Since the beginning of time, there has been a sharing economy. Practically, it has been used among close friends and family members. The sharing economy, which connects the online and offline worlds via the Internet in order to maximise the available assets and resources, is one of the alternatives that is emerging today for maximising the constraints on natural resources. By connecting these assets with customers willing to pay for the services produced by the asset, the sharing economy creates value. Outside of the official hotel and taxi industries, there are currently available services like lodging from hotels and transportation from cabs.
Various start-ups by utilizing websites and applications such as in car sharing (Uber, GrabCar, Zipcar), peer-to-peer car sharing (Whipcar, RelayRides, SnappCar), personal and miscellaneous services (Airtime, GetMaid), bike sharing (Bixi, HZ Bike), movies (Netflix, Quickflix), peer-to-peer rental (Airbnb, Globetroopers) shows that the arising sharing economy platforms from time to time in current marketplace.
Is the sharing economy concept applicable to consulting services for engineering and architecture? People who work in the construction industry will not find it strange when architects or engineers work independently. To practise as professionals, some of them have titles like “associate architect” or “associate engineer.” There are more people doing freelance work.

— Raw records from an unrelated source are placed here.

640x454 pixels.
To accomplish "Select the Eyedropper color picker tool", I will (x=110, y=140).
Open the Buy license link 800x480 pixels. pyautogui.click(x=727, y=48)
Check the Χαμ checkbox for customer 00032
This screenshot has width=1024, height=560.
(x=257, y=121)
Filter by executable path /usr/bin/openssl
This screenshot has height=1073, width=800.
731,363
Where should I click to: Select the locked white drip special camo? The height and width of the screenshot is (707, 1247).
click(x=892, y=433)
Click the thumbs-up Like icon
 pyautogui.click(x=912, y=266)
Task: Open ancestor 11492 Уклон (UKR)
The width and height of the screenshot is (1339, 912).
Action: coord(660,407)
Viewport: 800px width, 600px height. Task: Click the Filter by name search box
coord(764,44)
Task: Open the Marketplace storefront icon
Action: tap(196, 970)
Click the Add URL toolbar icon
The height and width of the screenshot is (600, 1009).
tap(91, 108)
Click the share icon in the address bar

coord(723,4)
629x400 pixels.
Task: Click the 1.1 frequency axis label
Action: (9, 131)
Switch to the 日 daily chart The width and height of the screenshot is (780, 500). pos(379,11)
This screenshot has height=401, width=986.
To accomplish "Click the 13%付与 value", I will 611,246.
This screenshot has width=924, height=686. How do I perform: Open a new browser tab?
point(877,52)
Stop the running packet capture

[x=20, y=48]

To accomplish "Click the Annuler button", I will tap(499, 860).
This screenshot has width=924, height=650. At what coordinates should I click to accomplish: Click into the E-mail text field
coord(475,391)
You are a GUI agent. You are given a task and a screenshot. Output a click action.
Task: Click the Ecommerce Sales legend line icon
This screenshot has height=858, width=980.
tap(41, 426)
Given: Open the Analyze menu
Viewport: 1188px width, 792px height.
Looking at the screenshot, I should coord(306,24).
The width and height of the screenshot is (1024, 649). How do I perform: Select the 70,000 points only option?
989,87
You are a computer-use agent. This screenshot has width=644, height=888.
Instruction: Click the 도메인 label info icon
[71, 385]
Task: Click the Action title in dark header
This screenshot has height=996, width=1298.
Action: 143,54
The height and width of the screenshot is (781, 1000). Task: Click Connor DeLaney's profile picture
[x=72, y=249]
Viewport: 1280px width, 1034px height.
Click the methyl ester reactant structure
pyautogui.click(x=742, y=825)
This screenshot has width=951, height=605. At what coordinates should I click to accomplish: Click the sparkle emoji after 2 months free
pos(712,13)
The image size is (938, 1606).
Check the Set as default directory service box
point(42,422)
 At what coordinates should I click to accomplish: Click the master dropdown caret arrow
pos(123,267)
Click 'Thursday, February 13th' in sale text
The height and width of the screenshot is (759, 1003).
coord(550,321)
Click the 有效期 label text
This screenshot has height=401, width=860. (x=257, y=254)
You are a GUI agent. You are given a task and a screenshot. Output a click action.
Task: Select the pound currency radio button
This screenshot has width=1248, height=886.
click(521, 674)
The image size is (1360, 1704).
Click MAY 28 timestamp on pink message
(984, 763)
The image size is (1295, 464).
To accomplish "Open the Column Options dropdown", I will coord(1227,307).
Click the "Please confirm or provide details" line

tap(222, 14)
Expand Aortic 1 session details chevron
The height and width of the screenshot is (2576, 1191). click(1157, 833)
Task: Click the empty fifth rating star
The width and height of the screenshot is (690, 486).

The FIA’s findings show that there are currently 56.7 million independent contractors working in America. It’s the freelancer era right now. Despite the difficulties that freelancers face (such as the unpredictable nature of their income and the absence of benefits), an increasing number of workers are either completely leaving their traditional jobs in favour of a more flexible schedule or keeping the stability of a permanent job while also working as a freelancer part-time. Given their increasing numbers, it stands to reason that businesses would eventually become interested in hiring freelancers. These are the main justifications for why businesses favour hiring independent contractors.
Specific knowledge and skills
Freelancers have long been associated with negative stereotypes, and many people think they lack the professionalism of their full-time counterparts. This is untrue, especially in recent times. Many workers are turning to freelancing as either their sole source of income or an additional source of income because it offers freedom and flexibility that are challenging in traditional 9-to-5 employment. Since there is a growing demand for talent, individuals from a variety of professions are using their knowledge and skills to work as independent contractors.
Companies are responsible for offering full-time workers benefits, such as health insurance, paid time off, and sick leave, all of which are costs that the business is required to cover. Since freelancers are independent contractors rather than full-time employees of the business, the employer is not required to offer benefits to them. Employers benefit from this, but freelancers suffer because they constantly lose money when they take time off or get sick.
A project-based job
All projects and tasks do not necessarily require a full-time employee because they are one-time assignments with varying start and end dates throughout the year. Additionally, different skill sets may be required for various projects, making it ineffective to hire one person full-time to handle them all. The freelancers excel at that.
By developing a Business to Business (B2B) online platform that connects employers and freelancers, the sharing economy concept could be put into practise. Project clients could easily find a variety of experts and professionals in the construction industry thanks to the existence of this online platform.